To generate a localized alkaline microenvironment, a series of borosilicates were fabricated and their interfacial H+ distributions were monitored spatiotemporally by employing noninvasive microtest technology. By correlating interfacial H+ distribution with osteoclast “switch on/off” behavior, the microenvironment boundary of the tested material was found to be 400 ± 50 μm, which is broader than the generally accepted value, 300 μm.
Furthermore, osteoporotic mice implanted with materials with higher interfacial pH values and boarder effective ranges had lower osteoclast activities and a thicker new bone.

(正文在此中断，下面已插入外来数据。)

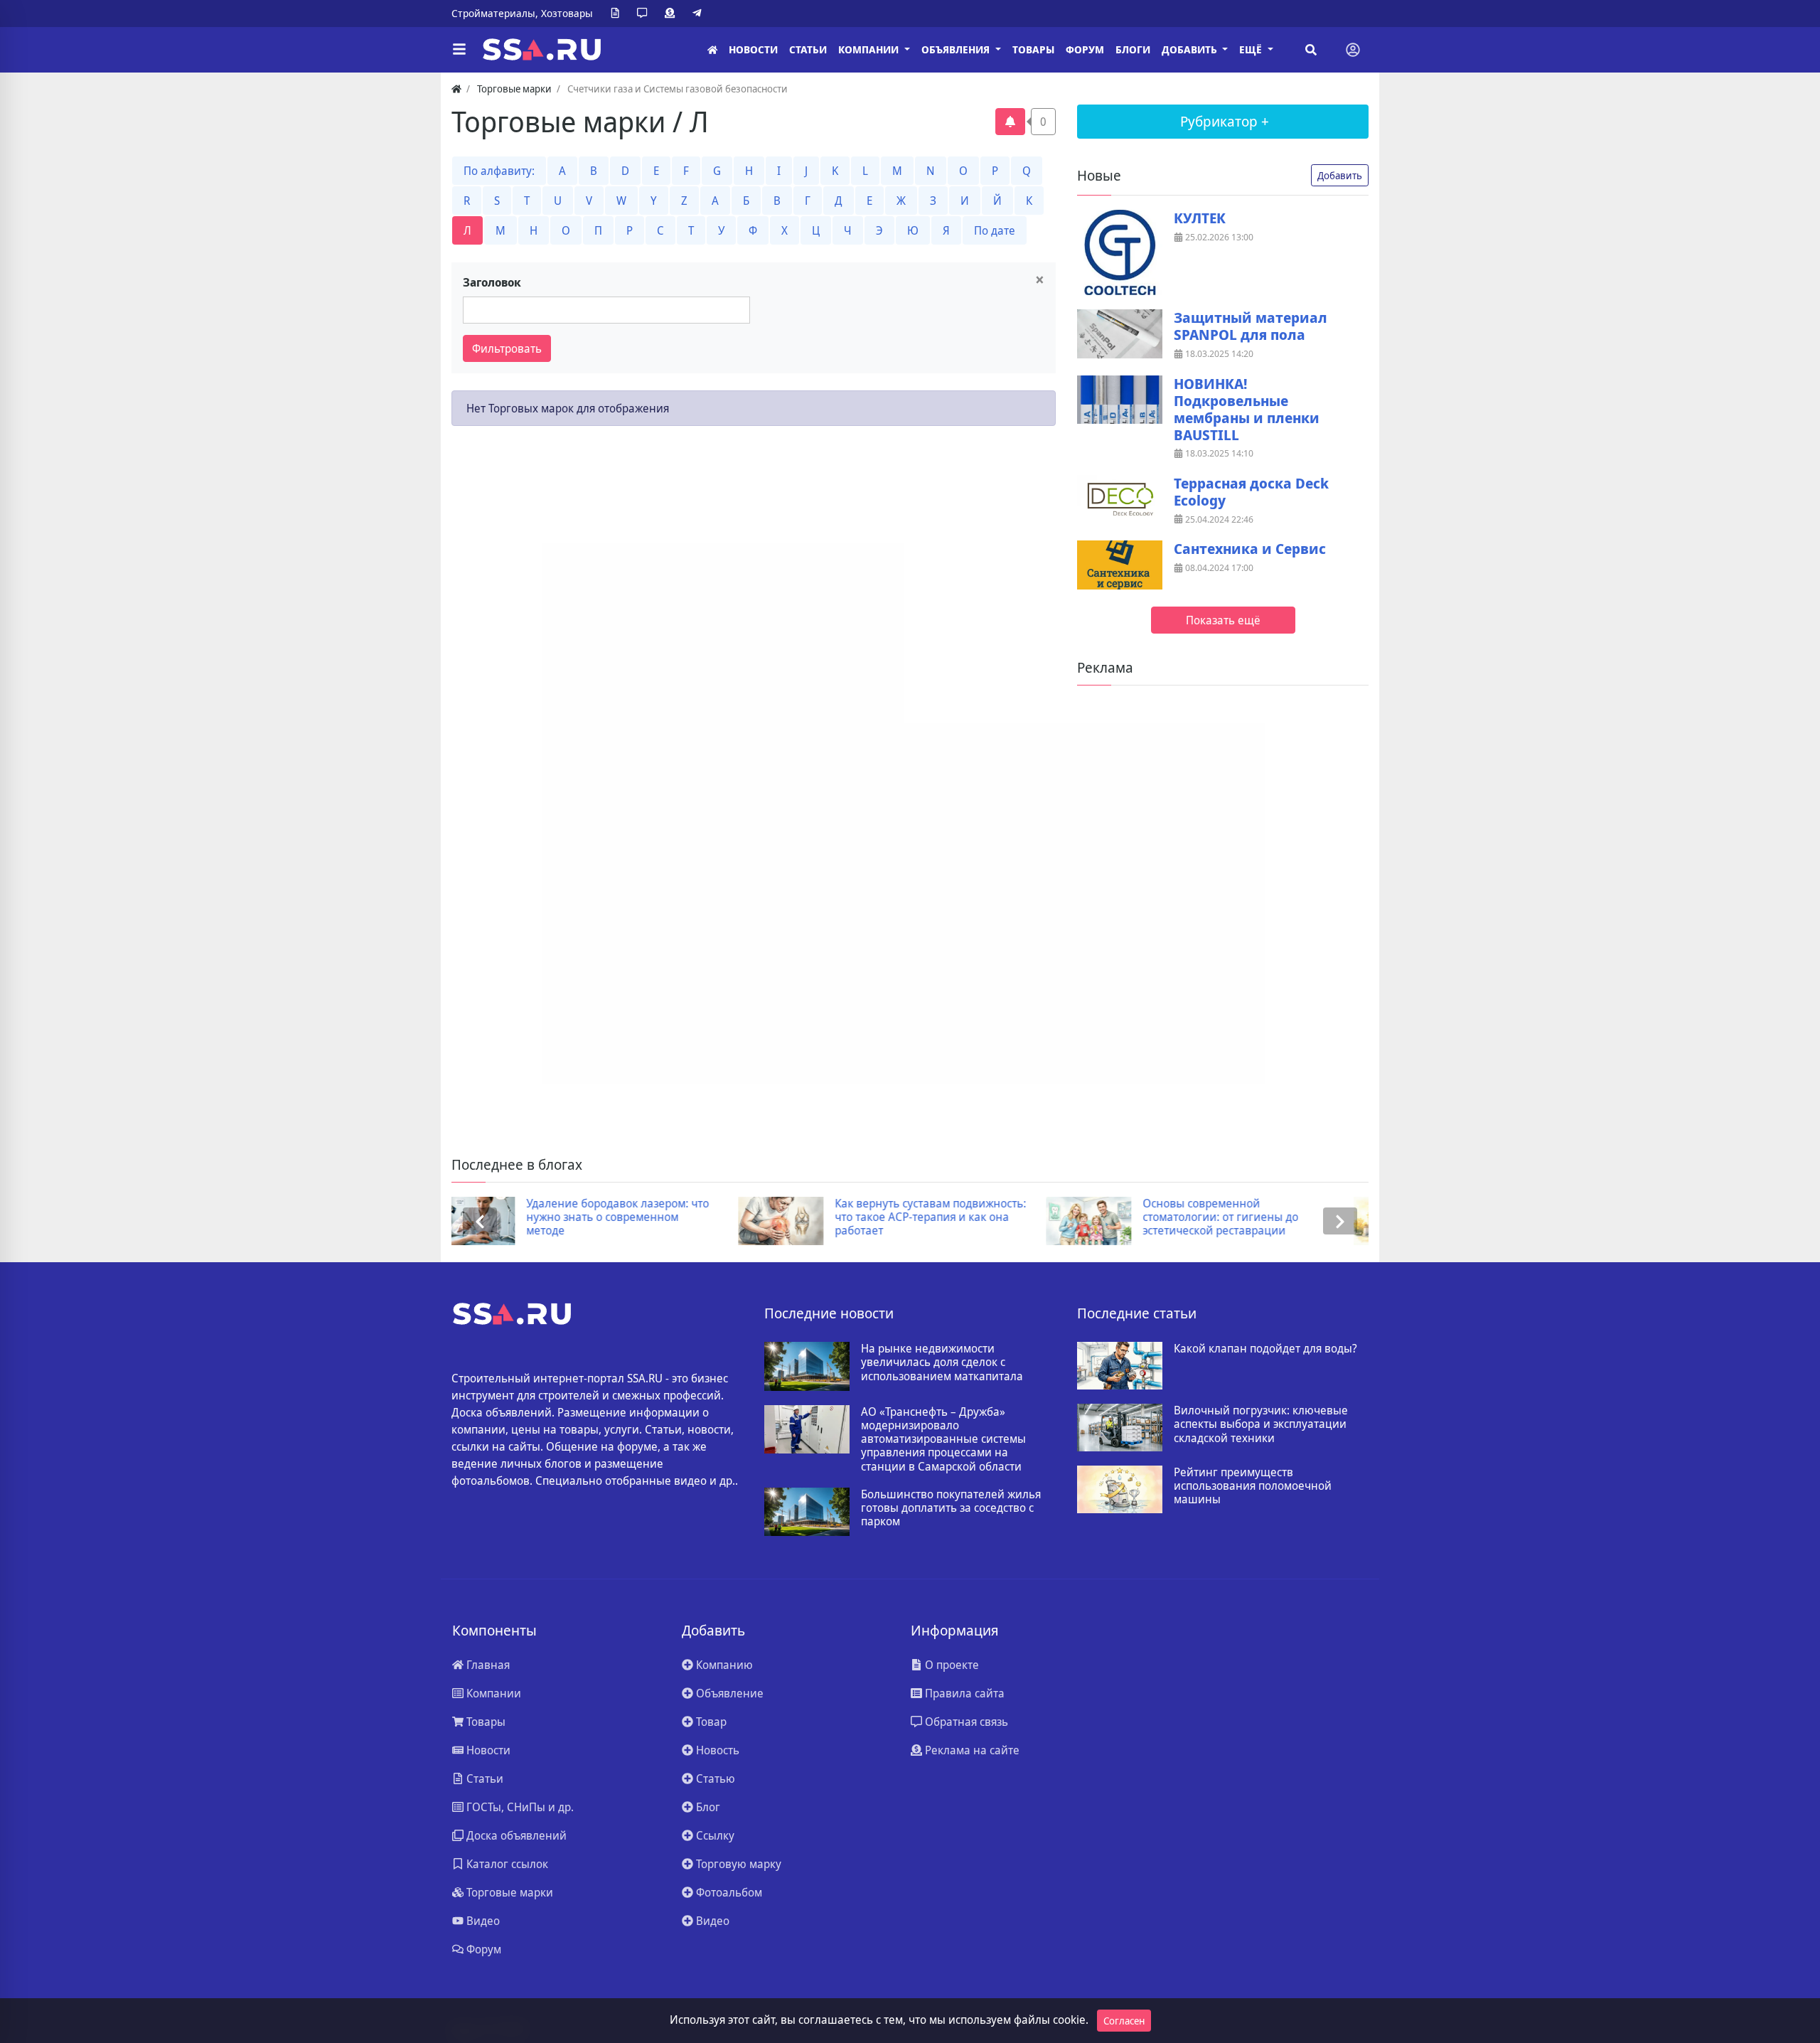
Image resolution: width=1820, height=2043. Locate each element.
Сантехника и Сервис (1250, 549)
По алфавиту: (499, 170)
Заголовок (492, 282)
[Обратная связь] (645, 13)
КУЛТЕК (1200, 218)
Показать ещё (1223, 620)
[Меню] (459, 50)
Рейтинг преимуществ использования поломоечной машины (1253, 1486)
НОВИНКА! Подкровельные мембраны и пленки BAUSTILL (1247, 409)
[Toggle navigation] (1353, 50)
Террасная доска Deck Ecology (1251, 492)
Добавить (1339, 175)
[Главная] (712, 50)
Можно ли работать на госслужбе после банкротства (1254, 1210)
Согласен (1124, 2020)
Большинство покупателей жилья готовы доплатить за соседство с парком (951, 1508)
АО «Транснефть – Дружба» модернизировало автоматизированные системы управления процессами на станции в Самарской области (943, 1439)
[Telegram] (699, 13)
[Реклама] (672, 13)
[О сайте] (618, 13)
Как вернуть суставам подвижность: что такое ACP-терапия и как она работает (644, 1217)
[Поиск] (1311, 49)
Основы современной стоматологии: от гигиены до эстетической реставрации (934, 1217)
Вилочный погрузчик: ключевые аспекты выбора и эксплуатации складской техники (1261, 1424)
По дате (994, 230)
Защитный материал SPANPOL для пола (1250, 326)
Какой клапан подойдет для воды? (1265, 1348)
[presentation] (480, 1221)
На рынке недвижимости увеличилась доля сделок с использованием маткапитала (942, 1362)
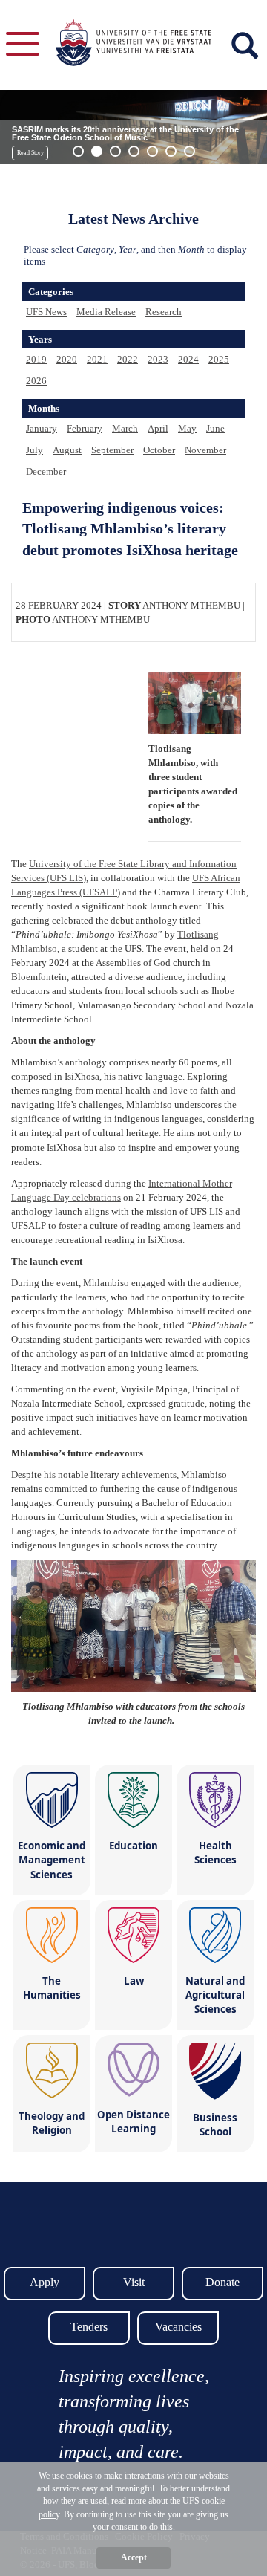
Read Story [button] (30, 152)
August (67, 449)
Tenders (89, 2326)
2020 (66, 359)
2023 (158, 359)
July (34, 449)
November (205, 449)
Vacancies (178, 2326)
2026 (36, 380)
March (125, 428)
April (158, 428)
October (159, 449)
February (84, 428)
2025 (218, 359)
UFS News (46, 311)
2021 (97, 359)
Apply (44, 2282)
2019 (36, 359)
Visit (134, 2282)
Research (163, 311)
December (46, 471)
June (215, 428)
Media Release (106, 311)
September (112, 449)
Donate (222, 2282)
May (187, 428)
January (41, 428)
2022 (127, 359)
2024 (188, 359)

To conclude, effective proton microenvironment boundaries of degradable biomaterials were depicted and a weak alkaline microenvironment was shown to promote regeneration of osteoporotic bones possibly by suppressing abnormal activated osteoclasts.
中文摘要(谷歌机翻)
人们普遍认为,可生物降解的材料会极大地影响细胞所在的附近微环境。然而,由于技术瓶颈,很少讨论界面性质的范围。
这项研究旨在通过将界面H+分布与周围细胞行为相关联来描绘生物材料微环境的边界。使用与废品相关的骨质疏松小鼠模型,我们确认了在相对碱性条件下可以抑制异常活化的破骨细胞。当在pH值高于7.8的滴定材料提取物中培养时,破骨细胞的分化和磷灰石吸收能力被“关闭”。
为了产生局部的碱性微环境,制造了一系列的硼硅酸盐,并采用无创微测试技术对它们的界面H+分布进行了时空监测。通过将界面H+分布与破骨细胞的“开/关”行为相关联,发现被测材料的微环境边界为400±50μm,比公认的值300μm宽。
此外,植入具有较高界面pH值和边界有效范围的材料的骨质疏松小鼠的破骨细胞活性较低,新骨较厚。
总而言之,描绘了可降解生物材料的有效质子微环境边界,并显示了弱碱性微环境可能通过抑制异常活化的破骨细胞来促进骨质疏松骨骼的再生。